Task set:
1 > Update the article about UPEI business students by repeating it from "UPEI business students take" up to and including "and sales activities.", replacing "bioscience companies" with "biotech firms".
2 > The article on UPEI marketing students describes a project that gives them "real" experience. List every kind of "real" experience it names.

UPEI business students take bioscience to market
Over the past few months, over 120 third-year marketing students at UPEI’s School of Business have been learning first-hand the business of bioscience. Working with six local bioscience companies, 25 teams of business students have been designing winning marketing strategies for the companies’ products and services, to be used in their national and international promotion and sales activities.
Course instructor Kent Hudson approached the PEI BioAlliance in the fall of 2007 about the possibility of engaging local companies and UPEI business students in a project that would give the students real life, real product and real marketing experience in this growing economic sector for PEI. “This is a tremendous opportunity for our students to experience first hand the bioscience industry and the real issues and opportunities in this global market. We really appreciate the time and effort put forth by the businesses sharing essential information with the students.”
Roberta MacDonald, Dean of the UPEI School of Business, says, “We recognize the benefits of reinforcing the classroom experience with practical hands-on learning. It is exciting for our students to meet and work with local entrepreneurs.”

Supplied information:
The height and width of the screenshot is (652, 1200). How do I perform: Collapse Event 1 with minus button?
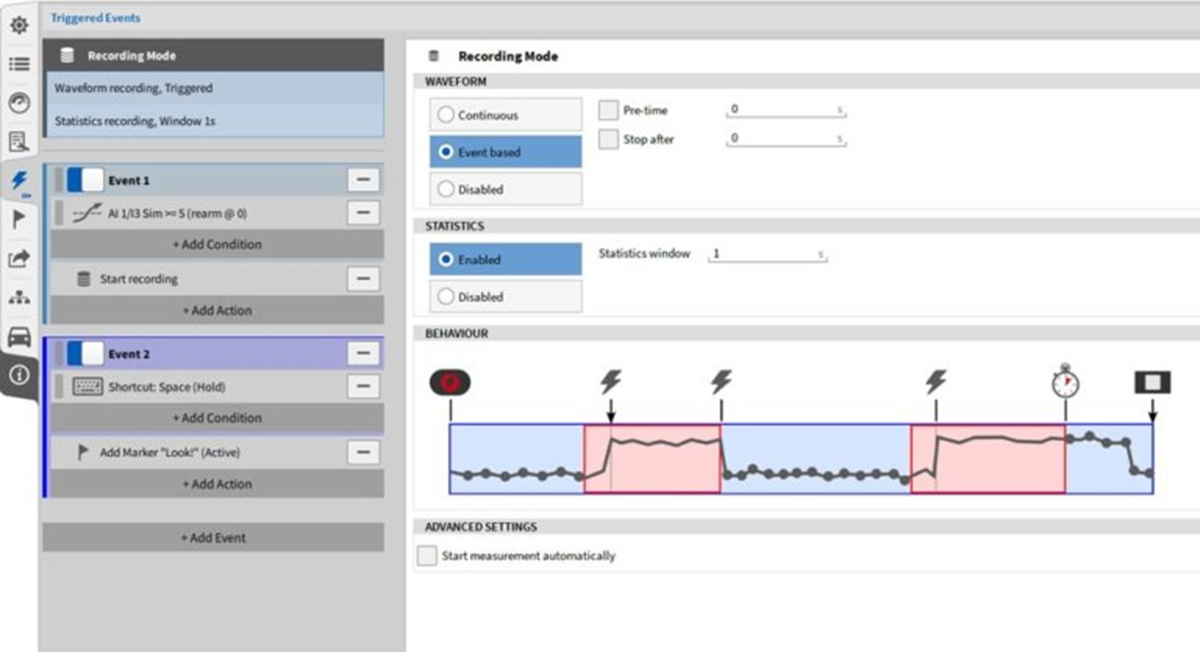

Solutions to the problems:
1 >
UPEI business students take bioscience to market
Over the past few months, over 120 third-year marketing students at UPEI’s School of Business have been learning first-hand the business of bioscience. Working with six local biotech firms, 25 teams of business students have been designing winning marketing strategies for the companies’ products and services, to be used in their national and international promotion and sales activities.

2 >
- real life
- real product
- real marketing experience